The average yield per ticket grew from £19.14 to £21.87 in one year. “This suggests that organisations are increasing ticket prices to boost earned income,” ACNI’s review says.
“A combination of annual funding cycles, limited capital investment and under capitalisation continue to constrain the ability of these organisations to diversify funding.”
Future funding will depend in part on Northern Ireland’s Budget, which will be announced this week. ACNI, which received £9.5m from the Department of Communities last year, will not know its budget for 2020/21 until it is confirmed early next month.
There is a silver lining: local authorities have provided 20% more funding to ACNI’s portfolio organisations over the past three years. Against cuts to their own budgets, the increased investment “suggests a stronger, more engaged commitment to arts and culture” that may help further the sector’s ambitions to contribute to healthcare, the economy and wider social initiatives.
Attendance issues
Attendance for Northern Irish arts organisations remains shaky: nearly twice as many people were recorded as ‘participating’ in the arts in 2018/19 compared to the year prior but attendance at performances and festivals fell by 29% and 19% respectively.
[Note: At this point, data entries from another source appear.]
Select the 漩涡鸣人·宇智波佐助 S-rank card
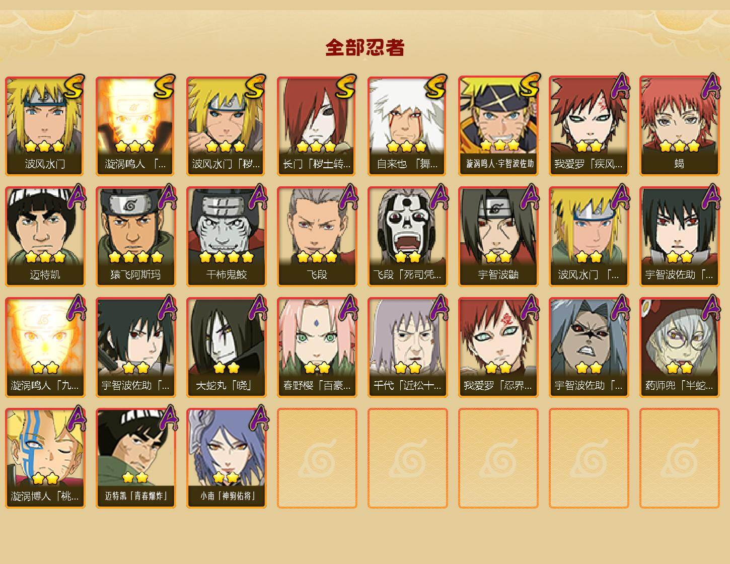Screen dimensions: 730x564 [x=498, y=126]
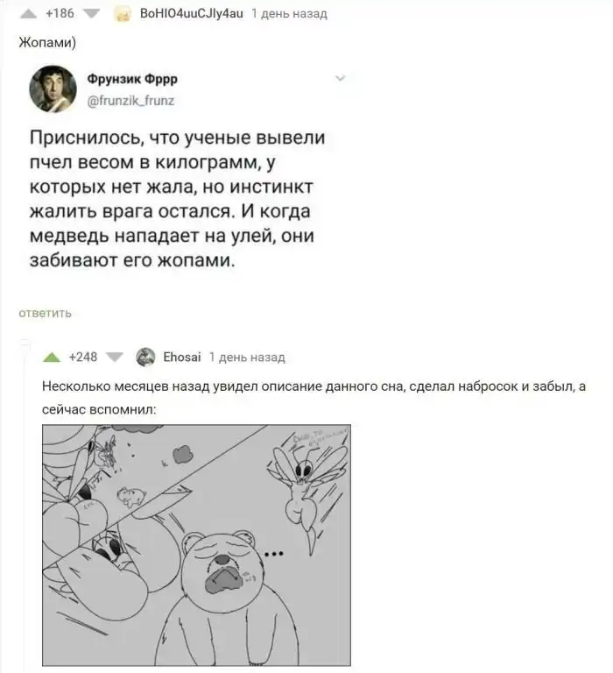The width and height of the screenshot is (613, 673).
Task: Click the 'ответить' reply button
Action: (45, 314)
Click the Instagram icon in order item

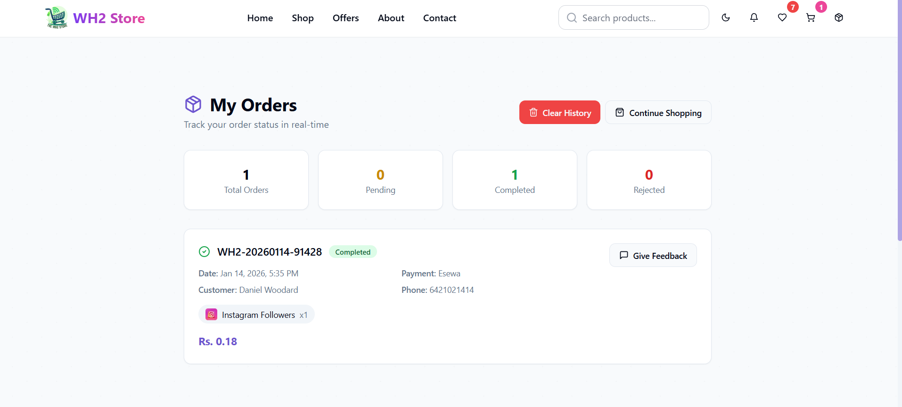pos(212,315)
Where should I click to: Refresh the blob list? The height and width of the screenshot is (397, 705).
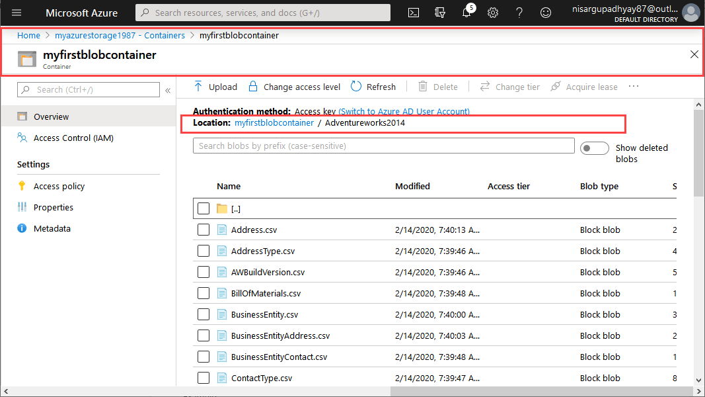pyautogui.click(x=373, y=87)
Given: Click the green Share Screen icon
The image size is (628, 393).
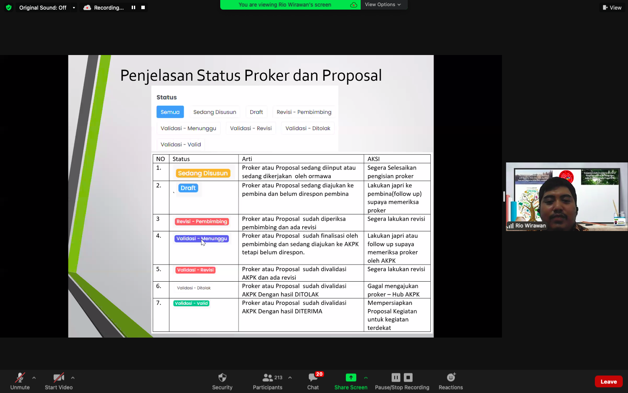Looking at the screenshot, I should pos(351,377).
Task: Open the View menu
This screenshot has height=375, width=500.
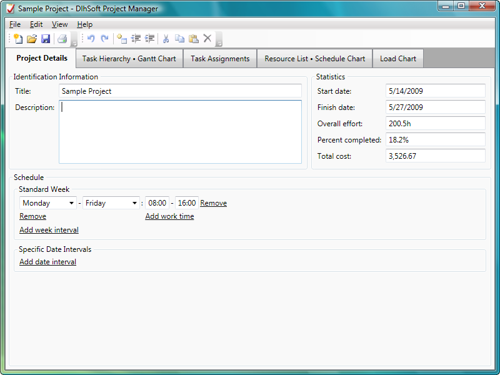Action: pos(59,24)
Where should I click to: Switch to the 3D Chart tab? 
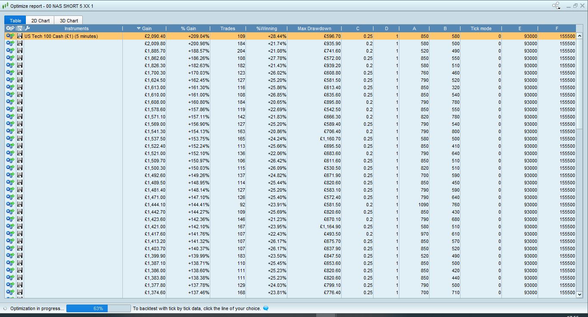click(69, 20)

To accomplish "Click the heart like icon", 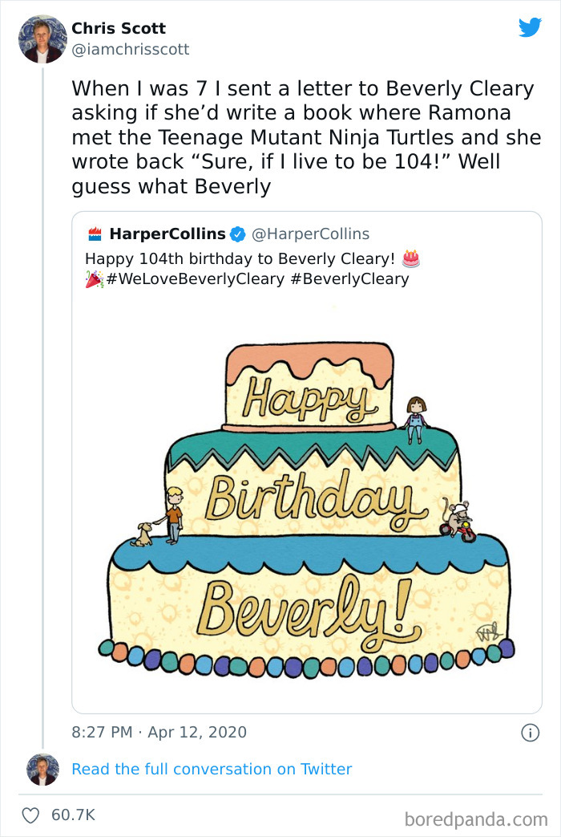I will tap(30, 815).
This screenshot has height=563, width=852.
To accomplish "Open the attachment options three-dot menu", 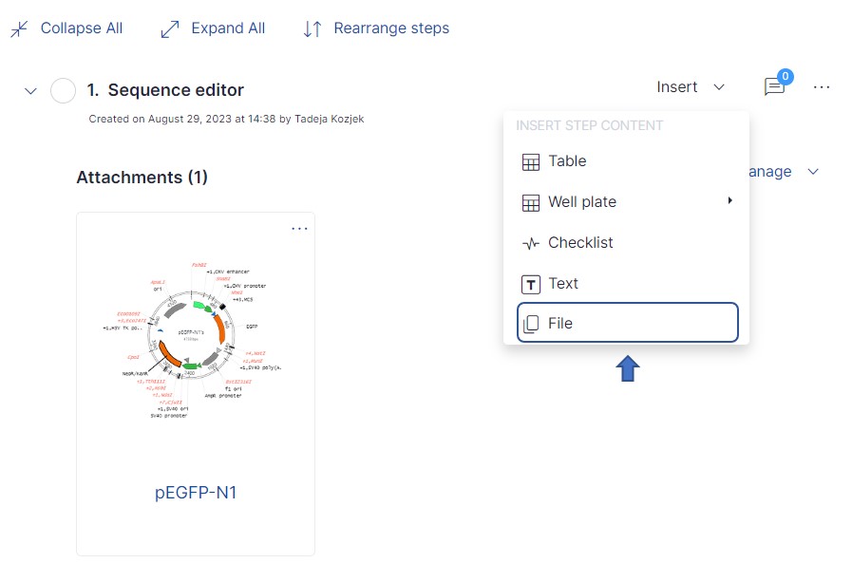I will [300, 228].
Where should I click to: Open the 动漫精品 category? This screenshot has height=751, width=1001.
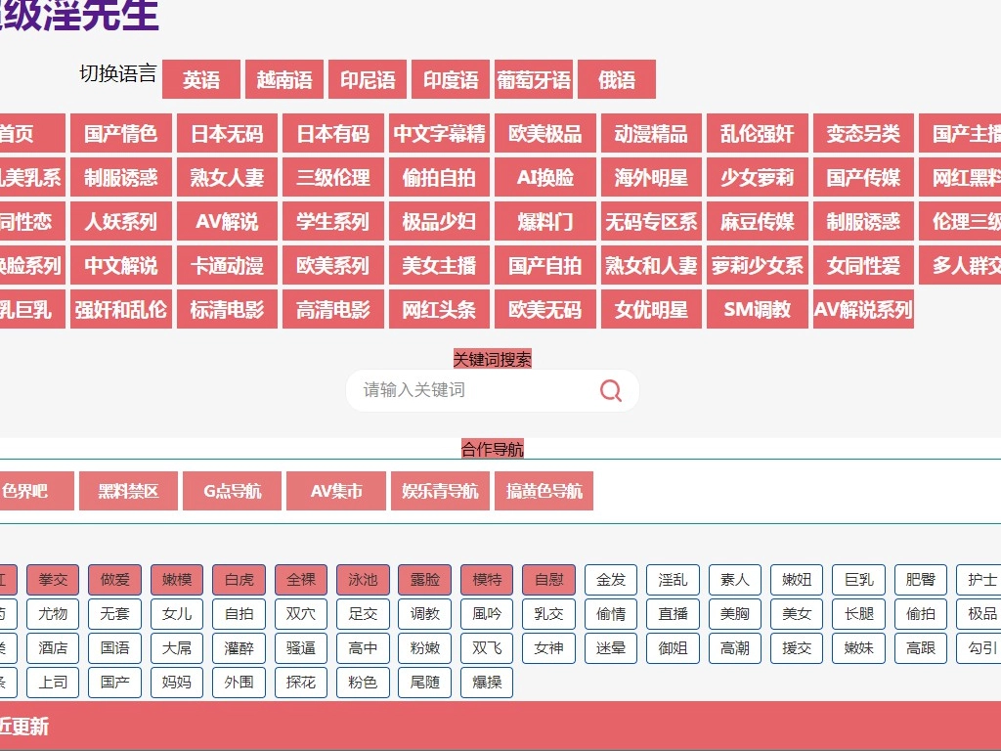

ACNI’s largest and highest earning organisations saw activity of all types fall 20% in two years.
Last year ArtsProfessional reported that arts attendance in Northern Ireland had plummeted as organisations reined in their spending on programming, artists and marketing.
The dramatic decline in audiences for ACNI funded organisations – 25% for performances and 50% for exhibitions in the three years to 2017 – has slowed. The portfolio continues to increase its output as audiences lag, delivering 35% more arts activities in 2018/19 than 2017/18 and growing overall participation and audiences by 21%.
Despite the increase in income earned from admissions, less than half of available tickets are sold, ACNI’s data shows.
Broadening engagement
Annually funded organisations are broadening their reach in some key areas.
There was a 10% increase in the number of postcodes visited by organisations last year and 22% of all activity now takes places in Northern Ireland’s most deprived neighbourhoods – an average increase of 2% per year since 2016.
But while the frequency of visits to these neighbourhoods increased, the sum of activities delivered fell by 41%.
Visits to schools grew 16% in the 2018/19 year, with nearly 5000 activities delivered to 518 schools.
ACNI’s data shows the boost was concentrated in higher education, nurseries and independent schools. There was no increase in working in secondary schools last year and the level of activity in primary schools has fallen by 43% over the last three years.